[Start of Task material]

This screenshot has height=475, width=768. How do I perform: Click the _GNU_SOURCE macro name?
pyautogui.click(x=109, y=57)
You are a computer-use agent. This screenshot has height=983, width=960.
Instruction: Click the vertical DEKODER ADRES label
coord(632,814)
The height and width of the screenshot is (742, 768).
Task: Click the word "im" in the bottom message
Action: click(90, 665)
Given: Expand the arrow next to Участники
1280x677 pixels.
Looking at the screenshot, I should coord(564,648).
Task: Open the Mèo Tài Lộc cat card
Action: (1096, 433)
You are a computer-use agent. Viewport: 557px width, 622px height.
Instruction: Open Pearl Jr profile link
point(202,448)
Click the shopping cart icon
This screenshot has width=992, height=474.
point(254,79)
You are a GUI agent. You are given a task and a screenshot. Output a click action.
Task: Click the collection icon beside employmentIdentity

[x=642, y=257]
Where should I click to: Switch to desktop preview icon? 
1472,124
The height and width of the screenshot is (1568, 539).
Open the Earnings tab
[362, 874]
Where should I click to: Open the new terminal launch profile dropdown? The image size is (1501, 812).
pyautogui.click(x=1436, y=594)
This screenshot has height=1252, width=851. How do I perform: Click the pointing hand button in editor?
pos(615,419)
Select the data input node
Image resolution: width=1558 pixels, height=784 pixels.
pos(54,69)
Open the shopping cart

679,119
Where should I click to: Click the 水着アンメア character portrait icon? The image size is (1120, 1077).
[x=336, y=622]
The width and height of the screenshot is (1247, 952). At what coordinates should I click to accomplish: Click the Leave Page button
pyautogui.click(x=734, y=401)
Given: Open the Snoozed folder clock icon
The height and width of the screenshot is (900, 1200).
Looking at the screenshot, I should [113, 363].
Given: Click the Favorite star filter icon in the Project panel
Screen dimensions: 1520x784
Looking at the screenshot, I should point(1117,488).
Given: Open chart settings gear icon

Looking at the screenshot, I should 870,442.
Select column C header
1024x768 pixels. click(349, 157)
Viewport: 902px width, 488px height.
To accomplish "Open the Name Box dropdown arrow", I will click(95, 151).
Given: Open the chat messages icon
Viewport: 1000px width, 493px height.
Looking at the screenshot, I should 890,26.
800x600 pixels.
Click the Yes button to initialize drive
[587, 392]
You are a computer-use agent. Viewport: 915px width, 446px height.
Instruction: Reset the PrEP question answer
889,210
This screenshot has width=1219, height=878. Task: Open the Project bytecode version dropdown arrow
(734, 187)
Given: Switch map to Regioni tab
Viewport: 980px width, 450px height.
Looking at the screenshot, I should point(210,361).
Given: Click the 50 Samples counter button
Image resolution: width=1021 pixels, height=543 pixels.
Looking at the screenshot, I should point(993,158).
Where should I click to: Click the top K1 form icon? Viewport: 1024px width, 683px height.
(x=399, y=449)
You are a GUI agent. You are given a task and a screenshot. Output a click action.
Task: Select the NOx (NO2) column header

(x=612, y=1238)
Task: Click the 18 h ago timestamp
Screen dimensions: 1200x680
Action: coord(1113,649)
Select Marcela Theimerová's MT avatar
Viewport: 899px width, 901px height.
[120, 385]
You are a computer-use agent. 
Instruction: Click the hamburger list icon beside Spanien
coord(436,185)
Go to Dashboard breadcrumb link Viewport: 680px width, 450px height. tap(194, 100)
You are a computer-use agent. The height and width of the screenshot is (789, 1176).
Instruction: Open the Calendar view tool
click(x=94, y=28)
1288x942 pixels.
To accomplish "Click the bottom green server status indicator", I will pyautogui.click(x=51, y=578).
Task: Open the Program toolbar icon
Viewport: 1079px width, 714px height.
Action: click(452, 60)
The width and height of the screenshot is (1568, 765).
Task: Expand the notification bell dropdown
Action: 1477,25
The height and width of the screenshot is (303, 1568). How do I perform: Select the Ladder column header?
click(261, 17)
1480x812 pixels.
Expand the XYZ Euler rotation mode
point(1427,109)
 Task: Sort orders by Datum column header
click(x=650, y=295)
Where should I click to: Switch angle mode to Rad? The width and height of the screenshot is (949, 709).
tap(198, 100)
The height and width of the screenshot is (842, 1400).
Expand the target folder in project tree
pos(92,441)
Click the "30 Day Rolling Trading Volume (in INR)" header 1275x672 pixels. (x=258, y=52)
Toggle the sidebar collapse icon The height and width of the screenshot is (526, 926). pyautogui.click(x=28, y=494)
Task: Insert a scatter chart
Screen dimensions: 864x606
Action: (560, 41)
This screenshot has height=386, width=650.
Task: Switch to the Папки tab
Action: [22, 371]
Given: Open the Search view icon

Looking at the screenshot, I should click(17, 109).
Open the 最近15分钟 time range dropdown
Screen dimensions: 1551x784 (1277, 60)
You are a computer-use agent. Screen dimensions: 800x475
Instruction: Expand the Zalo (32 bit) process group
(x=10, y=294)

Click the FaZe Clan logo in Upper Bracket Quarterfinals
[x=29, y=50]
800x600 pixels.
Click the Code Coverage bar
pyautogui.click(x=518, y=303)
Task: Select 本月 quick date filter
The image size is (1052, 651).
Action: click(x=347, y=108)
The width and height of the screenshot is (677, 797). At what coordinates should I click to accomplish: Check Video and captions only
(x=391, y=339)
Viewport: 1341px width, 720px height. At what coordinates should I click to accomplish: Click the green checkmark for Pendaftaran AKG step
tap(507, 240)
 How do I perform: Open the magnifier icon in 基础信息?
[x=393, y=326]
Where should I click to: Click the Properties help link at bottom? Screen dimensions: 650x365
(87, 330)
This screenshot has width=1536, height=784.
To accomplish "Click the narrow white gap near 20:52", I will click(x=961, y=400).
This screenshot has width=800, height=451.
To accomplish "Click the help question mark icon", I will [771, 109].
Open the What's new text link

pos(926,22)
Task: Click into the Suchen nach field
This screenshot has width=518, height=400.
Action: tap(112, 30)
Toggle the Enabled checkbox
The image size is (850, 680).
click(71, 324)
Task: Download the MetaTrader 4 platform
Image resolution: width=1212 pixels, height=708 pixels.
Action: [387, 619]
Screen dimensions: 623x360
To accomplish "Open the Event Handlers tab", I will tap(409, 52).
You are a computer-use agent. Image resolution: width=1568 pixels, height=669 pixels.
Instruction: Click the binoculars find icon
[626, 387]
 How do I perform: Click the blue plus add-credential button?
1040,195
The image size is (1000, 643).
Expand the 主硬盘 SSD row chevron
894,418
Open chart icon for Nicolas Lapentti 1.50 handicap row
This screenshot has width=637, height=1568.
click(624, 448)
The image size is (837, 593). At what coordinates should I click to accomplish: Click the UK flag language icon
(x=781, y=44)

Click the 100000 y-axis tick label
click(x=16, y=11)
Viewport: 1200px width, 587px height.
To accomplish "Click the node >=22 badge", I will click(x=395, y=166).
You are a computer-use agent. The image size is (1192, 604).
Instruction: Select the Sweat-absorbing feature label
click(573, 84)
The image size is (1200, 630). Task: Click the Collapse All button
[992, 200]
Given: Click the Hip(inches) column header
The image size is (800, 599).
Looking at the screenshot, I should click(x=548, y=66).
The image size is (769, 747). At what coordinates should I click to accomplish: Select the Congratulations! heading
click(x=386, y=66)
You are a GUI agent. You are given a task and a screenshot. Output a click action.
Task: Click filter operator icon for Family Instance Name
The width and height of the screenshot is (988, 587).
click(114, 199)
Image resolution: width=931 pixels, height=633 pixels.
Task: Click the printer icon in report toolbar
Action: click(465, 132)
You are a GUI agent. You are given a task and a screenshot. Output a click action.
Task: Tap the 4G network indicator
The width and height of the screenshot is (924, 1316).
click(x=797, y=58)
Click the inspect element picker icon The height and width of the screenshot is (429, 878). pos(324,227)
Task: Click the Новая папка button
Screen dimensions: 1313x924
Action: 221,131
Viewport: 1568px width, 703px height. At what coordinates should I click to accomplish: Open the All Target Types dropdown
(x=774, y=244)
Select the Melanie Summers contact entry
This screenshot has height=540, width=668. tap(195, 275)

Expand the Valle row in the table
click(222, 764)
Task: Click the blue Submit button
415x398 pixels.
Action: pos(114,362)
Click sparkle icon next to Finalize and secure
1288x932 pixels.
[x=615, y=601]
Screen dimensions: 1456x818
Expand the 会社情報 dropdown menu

[End of Task material]

Exercise brief ▸ Pick out every line in the material above that contains the word "question", and copy each one in full.

Final answer ▸
Instruction: Reset the PrEP question answer
To accomplish "Click the help question mark icon", I will [771, 109].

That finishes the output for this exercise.